Sunday, June 04, 2006

Burning stuff


hub
I enjoyed watching the Philip Roth interview last night. He delivered a blistering attack on George Bush. It seemed to me that “disillusionment with the Bush administration” (here) is a bit of an understatement. Mark Lawson’s rather a downbeat interviewer but that seemed just right for Roth, who helped him out. The only trouble with Roth is that he doesn't really offer any hope. We're left feeling that there's no alternative; no voice of critique apart from his own.

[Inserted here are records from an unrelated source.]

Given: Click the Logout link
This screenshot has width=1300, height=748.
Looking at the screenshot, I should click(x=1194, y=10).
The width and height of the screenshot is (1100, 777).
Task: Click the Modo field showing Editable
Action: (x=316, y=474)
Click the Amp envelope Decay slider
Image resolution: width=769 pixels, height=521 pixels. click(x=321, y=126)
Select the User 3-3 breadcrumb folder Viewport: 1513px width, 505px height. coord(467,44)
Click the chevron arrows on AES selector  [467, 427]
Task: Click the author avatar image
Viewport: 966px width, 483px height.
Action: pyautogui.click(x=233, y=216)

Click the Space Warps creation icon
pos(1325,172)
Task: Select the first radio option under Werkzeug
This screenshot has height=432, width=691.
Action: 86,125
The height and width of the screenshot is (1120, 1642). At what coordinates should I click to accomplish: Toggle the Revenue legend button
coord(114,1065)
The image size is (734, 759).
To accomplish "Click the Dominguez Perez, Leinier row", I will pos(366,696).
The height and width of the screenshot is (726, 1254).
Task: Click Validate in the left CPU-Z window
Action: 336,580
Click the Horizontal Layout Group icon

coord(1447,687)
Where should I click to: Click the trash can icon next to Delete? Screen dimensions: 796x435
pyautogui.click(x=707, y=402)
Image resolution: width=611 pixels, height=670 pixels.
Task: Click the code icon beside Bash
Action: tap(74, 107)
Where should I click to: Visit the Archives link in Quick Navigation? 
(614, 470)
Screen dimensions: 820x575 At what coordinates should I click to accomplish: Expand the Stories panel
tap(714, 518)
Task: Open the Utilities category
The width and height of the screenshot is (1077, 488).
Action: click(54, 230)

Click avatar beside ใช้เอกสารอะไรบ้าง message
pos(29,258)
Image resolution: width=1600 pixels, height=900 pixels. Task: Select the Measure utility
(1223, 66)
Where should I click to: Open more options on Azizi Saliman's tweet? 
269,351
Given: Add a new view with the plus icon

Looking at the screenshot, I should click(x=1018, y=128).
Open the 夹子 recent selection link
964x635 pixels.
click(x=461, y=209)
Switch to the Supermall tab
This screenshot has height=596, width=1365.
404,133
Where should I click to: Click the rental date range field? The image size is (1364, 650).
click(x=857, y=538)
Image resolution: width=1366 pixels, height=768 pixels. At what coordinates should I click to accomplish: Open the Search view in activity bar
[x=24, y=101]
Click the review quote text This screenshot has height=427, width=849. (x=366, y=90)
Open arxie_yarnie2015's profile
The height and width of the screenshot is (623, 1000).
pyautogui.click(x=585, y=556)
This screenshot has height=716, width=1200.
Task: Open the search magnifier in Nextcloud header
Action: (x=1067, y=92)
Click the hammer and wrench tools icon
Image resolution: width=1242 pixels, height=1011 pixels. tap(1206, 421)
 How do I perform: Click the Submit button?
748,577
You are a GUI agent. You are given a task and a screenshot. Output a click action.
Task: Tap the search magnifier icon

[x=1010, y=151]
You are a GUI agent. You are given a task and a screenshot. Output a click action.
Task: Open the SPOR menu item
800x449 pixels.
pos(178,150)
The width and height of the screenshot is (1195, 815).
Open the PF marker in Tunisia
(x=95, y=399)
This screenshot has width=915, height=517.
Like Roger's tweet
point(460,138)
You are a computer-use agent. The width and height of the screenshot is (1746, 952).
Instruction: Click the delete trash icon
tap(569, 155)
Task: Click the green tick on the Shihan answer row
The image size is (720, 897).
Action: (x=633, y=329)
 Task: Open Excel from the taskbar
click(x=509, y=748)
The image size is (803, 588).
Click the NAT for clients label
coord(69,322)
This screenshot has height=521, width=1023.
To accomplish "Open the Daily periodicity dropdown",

I’m interested in our growing obsession with erasing the past and particularly with shredding documents. Burning stuff strikes me as the best solution, but if you really want to turn destruction into labour there’s these wonderful Shredding Scissors – so good, they’re featured on both BoingBoing and ShinyShiny!

4 comments:

Mary Plain said...

Love the scissors.. I have a running battle as our data protection people would love to shred lots of our college archive- goes right back to 1862 and includes a journal from one of the early principals using Greek to slag off particular students- whereas to me that feels like living history we shoud keep going. Okay, maybe without the Greek ..
I wonder if we could use that thing you use to make briquettes out of old newspapers to recycle committee papers and the like into fuel? is that green or still damaging because we then burn it?

Joolz said...

cool scissors

Guy Merchant said...

Yes, I sometimes wonder if we are erasing traces of our lives. It could be the same with photographs, too - we save them online (unrelaible), on hard drives and CDs . They appear to be more durable but are they?

Mary Plain said...

and who wil be able to access our online photos when we are gone and our passwords with us? it is immeasurably sad seeing old family photos in junkshops but even sadder to think of them being wiped with our hard drive?